Speaker & Chair biographies

  • Prof. Brenda S.A. Yeoh is Raffles Professor of Social Sciences, National University of Singapore (NUS) and Research Leader, Asian Migration Cluster, at NUS’ Asia Research Institute. Her research interests in Asian migrations span themes including gender, social reproduction and care migration; skilled migration and cosmopolitanism; higher education and international student mobilities; and marriage migrants and cultural politics. She has published widely in geography and migration studies journals and her recent books include Handbook of Asian Migrations (Routledge, 2018 with G. Liu-Farrer) and Student Mobilities and International Education in Asia (Palgrave Macmillan, 2020, with R. Sidhu and K.C. Ho).
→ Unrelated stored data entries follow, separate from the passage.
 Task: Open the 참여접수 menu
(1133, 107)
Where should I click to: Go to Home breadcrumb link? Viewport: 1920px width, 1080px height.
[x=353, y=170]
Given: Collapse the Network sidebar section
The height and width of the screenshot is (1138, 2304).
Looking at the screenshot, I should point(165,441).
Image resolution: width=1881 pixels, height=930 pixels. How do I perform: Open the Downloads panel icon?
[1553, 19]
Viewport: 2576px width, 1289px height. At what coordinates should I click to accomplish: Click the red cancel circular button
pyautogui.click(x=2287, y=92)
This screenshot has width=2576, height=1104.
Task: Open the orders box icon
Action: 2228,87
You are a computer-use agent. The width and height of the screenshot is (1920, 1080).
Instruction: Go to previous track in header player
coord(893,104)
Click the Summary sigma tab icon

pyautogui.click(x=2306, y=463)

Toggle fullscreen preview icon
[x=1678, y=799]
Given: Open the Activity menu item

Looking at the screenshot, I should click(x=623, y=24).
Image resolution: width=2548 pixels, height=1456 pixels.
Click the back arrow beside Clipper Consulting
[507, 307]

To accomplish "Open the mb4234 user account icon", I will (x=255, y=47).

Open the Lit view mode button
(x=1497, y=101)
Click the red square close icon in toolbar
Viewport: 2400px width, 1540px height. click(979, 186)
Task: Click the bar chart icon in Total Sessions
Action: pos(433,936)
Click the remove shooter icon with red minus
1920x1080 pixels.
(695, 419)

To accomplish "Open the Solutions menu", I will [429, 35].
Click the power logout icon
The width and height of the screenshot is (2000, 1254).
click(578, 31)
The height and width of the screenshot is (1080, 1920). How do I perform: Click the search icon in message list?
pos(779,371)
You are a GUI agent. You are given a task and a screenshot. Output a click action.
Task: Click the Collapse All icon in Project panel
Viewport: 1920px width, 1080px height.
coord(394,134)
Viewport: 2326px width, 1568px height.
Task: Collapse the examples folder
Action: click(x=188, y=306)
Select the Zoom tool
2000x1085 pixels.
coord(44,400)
  • Prof. Hyun Bang Shin is Professor of Geography and Urban Studies at the London School of Economics and Political Science and directs the LSE Saw Swee Hock Southeast Asia Centre. His research centres on the critical analysis of the political economy of speculative urbanisation, gentrification and displacement, urban spectacles, and urbanism with particular attention to Asian cities. His books include Planetary Gentrification (Polity, 2016), Neoliberal Urbanism, Contested Cities and Housing in Asia (Palgrave Macmillan, 2019), Exporting Urban Korea? Reconsidering the Korean Urban Development Experience (Routledge, 2021), and The Political Economy of Mega Projects in Asia: Globalization and Urban Transformation (Routledge, forthcoming). He is Editor of the International Journal of Urban and Regional Research, and is also a trustee of the Urban Studies Foundation.